Would you give the entries below again, precisely as they are written?

RECORDS FOR THIS TASK -
BEGIN
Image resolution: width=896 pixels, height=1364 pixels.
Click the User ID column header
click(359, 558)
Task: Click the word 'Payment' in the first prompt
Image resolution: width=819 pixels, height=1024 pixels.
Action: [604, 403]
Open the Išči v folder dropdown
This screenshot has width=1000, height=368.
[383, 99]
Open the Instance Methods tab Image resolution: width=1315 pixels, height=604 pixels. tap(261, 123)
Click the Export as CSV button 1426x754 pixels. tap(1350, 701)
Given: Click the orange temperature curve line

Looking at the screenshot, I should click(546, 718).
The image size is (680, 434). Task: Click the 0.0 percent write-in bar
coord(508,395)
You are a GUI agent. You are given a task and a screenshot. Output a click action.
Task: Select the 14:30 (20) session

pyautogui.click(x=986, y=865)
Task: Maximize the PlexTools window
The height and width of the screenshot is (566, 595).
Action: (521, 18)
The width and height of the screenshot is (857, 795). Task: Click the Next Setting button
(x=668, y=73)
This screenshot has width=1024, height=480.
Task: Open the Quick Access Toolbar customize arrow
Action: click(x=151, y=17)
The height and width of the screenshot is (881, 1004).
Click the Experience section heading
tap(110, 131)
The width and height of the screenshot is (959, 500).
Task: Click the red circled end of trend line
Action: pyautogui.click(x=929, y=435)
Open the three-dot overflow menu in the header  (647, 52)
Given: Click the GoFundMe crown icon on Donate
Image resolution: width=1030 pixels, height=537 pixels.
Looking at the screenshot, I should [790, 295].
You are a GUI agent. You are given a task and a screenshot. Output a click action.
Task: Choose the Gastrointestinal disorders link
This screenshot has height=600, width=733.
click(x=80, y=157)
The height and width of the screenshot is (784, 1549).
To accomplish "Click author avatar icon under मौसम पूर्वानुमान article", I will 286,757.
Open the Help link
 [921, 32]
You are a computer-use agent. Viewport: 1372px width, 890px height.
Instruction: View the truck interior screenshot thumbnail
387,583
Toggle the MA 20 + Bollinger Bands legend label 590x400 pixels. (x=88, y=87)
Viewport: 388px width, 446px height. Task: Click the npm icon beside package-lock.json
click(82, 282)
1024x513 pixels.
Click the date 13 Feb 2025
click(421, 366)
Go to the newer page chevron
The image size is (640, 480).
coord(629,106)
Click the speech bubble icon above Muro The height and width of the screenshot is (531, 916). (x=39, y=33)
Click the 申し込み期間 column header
END
EXERCISE ANSWER -
Image resolution: width=896 pixels, height=1364 pixels.
Click the User ID column header
click(359, 558)
Task: Click the word 'Payment' in the first prompt
Image resolution: width=819 pixels, height=1024 pixels.
Action: [604, 403]
Open the Išči v folder dropdown
This screenshot has width=1000, height=368.
[383, 99]
Open the Instance Methods tab Image resolution: width=1315 pixels, height=604 pixels. tap(261, 123)
Click the Export as CSV button 1426x754 pixels. tap(1350, 701)
Given: Click the orange temperature curve line

Looking at the screenshot, I should click(546, 718).
The image size is (680, 434). Task: Click the 0.0 percent write-in bar
coord(508,395)
You are a GUI agent. You are given a task and a screenshot. Output a click action.
Task: Select the 14:30 (20) session

pyautogui.click(x=986, y=865)
Task: Maximize the PlexTools window
The height and width of the screenshot is (566, 595).
Action: (521, 18)
The width and height of the screenshot is (857, 795). Task: Click the Next Setting button
(x=668, y=73)
This screenshot has width=1024, height=480.
Task: Open the Quick Access Toolbar customize arrow
Action: click(x=151, y=17)
The height and width of the screenshot is (881, 1004).
Click the Experience section heading
tap(110, 131)
The width and height of the screenshot is (959, 500).
Task: Click the red circled end of trend line
Action: pyautogui.click(x=929, y=435)
Open the three-dot overflow menu in the header  (647, 52)
Given: Click the GoFundMe crown icon on Donate
Image resolution: width=1030 pixels, height=537 pixels.
Looking at the screenshot, I should [790, 295].
You are a GUI agent. You are given a task and a screenshot. Output a click action.
Task: Choose the Gastrointestinal disorders link
This screenshot has height=600, width=733.
click(x=80, y=157)
The height and width of the screenshot is (784, 1549).
To accomplish "Click author avatar icon under मौसम पूर्वानुमान article", I will 286,757.
Open the Help link
 [921, 32]
You are a computer-use agent. Viewport: 1372px width, 890px height.
Instruction: View the truck interior screenshot thumbnail
387,583
Toggle the MA 20 + Bollinger Bands legend label 590x400 pixels. (x=88, y=87)
Viewport: 388px width, 446px height. Task: Click the npm icon beside package-lock.json
click(82, 282)
1024x513 pixels.
Click the date 13 Feb 2025
click(421, 366)
Go to the newer page chevron
The image size is (640, 480).
coord(629,106)
Click the speech bubble icon above Muro The height and width of the screenshot is (531, 916). (x=39, y=33)
Click the 申し込み期間 column header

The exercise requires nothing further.